— ACTIVITY —
Print out the full listing, exactly.

· · · · · · ·

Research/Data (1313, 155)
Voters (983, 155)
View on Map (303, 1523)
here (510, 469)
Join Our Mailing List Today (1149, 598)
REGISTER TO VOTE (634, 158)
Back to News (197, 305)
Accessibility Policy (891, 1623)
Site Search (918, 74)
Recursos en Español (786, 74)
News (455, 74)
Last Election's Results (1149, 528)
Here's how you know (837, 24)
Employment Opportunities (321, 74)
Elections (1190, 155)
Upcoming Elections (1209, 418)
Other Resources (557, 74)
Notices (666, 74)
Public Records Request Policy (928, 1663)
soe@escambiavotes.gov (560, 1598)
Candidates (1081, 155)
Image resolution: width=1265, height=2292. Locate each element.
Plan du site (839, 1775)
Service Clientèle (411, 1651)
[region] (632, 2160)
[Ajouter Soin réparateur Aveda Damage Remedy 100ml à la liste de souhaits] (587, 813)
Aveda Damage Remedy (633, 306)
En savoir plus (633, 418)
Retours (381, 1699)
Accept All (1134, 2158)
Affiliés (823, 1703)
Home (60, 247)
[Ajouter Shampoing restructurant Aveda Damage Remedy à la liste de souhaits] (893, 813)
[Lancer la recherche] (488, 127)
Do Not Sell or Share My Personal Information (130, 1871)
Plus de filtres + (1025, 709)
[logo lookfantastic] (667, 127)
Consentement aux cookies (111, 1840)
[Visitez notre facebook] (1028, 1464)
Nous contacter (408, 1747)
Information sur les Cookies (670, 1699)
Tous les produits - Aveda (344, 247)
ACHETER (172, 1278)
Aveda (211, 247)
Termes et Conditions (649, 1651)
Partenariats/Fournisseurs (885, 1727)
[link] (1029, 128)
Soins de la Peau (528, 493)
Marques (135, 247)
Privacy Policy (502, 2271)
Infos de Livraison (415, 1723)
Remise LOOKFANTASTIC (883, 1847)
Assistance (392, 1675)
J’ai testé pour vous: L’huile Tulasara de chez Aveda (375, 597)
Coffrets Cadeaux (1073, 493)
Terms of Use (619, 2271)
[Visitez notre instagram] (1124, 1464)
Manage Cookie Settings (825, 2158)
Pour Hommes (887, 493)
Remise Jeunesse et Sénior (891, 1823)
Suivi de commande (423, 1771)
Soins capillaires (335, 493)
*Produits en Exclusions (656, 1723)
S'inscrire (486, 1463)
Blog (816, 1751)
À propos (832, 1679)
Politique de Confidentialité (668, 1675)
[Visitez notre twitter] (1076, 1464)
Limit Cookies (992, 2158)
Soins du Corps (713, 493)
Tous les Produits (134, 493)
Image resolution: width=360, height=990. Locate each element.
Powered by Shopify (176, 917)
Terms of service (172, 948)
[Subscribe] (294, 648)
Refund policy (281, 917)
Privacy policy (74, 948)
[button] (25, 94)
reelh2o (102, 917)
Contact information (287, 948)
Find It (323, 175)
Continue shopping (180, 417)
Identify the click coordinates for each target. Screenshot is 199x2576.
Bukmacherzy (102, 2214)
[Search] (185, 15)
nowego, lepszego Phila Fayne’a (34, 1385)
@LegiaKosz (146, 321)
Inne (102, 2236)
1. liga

· · · · · · ·

— WRITTEN SOLUTION —
Research/Data (1313, 155)
Voters (983, 155)
View on Map (303, 1523)
here (510, 469)
Join Our Mailing List Today (1149, 598)
REGISTER TO VOTE (634, 158)
Back to News (197, 305)
Accessibility Policy (891, 1623)
Site Search (918, 74)
Recursos en Español (786, 74)
News (455, 74)
Last Election's Results (1149, 528)
Here's how you know (837, 24)
Employment Opportunities (321, 74)
Elections (1190, 155)
Upcoming Elections (1209, 418)
Other Resources (557, 74)
Notices (666, 74)
Public Records Request Policy (928, 1663)
soe@escambiavotes.gov (560, 1598)
Candidates (1081, 155)
Image resolution: width=1265, height=2292. Locate each element.
Plan du site (839, 1775)
Service Clientèle (411, 1651)
[region] (632, 2160)
[Ajouter Soin réparateur Aveda Damage Remedy 100ml à la liste de souhaits] (587, 813)
Aveda Damage Remedy (633, 306)
En savoir plus (633, 418)
Retours (381, 1699)
Accept All (1134, 2158)
Affiliés (823, 1703)
Home (60, 247)
[Ajouter Shampoing restructurant Aveda Damage Remedy à la liste de souhaits] (893, 813)
[Lancer la recherche] (488, 127)
Do Not Sell or Share My Personal Information (130, 1871)
Plus de filtres + (1025, 709)
[logo lookfantastic] (667, 127)
Consentement aux cookies (111, 1840)
[Visitez notre facebook] (1028, 1464)
Nous contacter (408, 1747)
Information sur les Cookies (670, 1699)
Tous les produits - Aveda (344, 247)
ACHETER (172, 1278)
Aveda (211, 247)
Termes et Conditions (649, 1651)
Partenariats/Fournisseurs (885, 1727)
[link] (1029, 128)
Soins de la Peau (528, 493)
Marques (135, 247)
Privacy Policy (502, 2271)
Infos de Livraison (415, 1723)
Remise LOOKFANTASTIC (883, 1847)
Assistance (392, 1675)
J’ai testé pour vous: L’huile Tulasara de chez Aveda (375, 597)
Coffrets Cadeaux (1073, 493)
Terms of Use (619, 2271)
[Visitez notre instagram] (1124, 1464)
Manage Cookie Settings (825, 2158)
Pour Hommes (887, 493)
Remise Jeunesse et Sénior (891, 1823)
Suivi de commande (423, 1771)
Soins capillaires (335, 493)
*Produits en Exclusions (656, 1723)
S'inscrire (486, 1463)
Blog (816, 1751)
À propos (832, 1679)
Politique de Confidentialité (668, 1675)
[Visitez notre twitter] (1076, 1464)
Limit Cookies (992, 2158)
Soins du Corps (713, 493)
Tous les Produits (134, 493)
Image resolution: width=360, height=990. Locate each element.
Powered by Shopify (176, 917)
Terms of service (172, 948)
[Subscribe] (294, 648)
Refund policy (281, 917)
Privacy policy (74, 948)
[button] (25, 94)
reelh2o (102, 917)
Contact information (287, 948)
Find It (323, 175)
Continue shopping (180, 417)
Identify the click coordinates for each target. Screenshot is 199x2576.
Bukmacherzy (102, 2214)
[Search] (185, 15)
nowego, lepszego Phila Fayne’a (34, 1385)
@LegiaKosz (146, 321)
Inne (102, 2236)
1. liga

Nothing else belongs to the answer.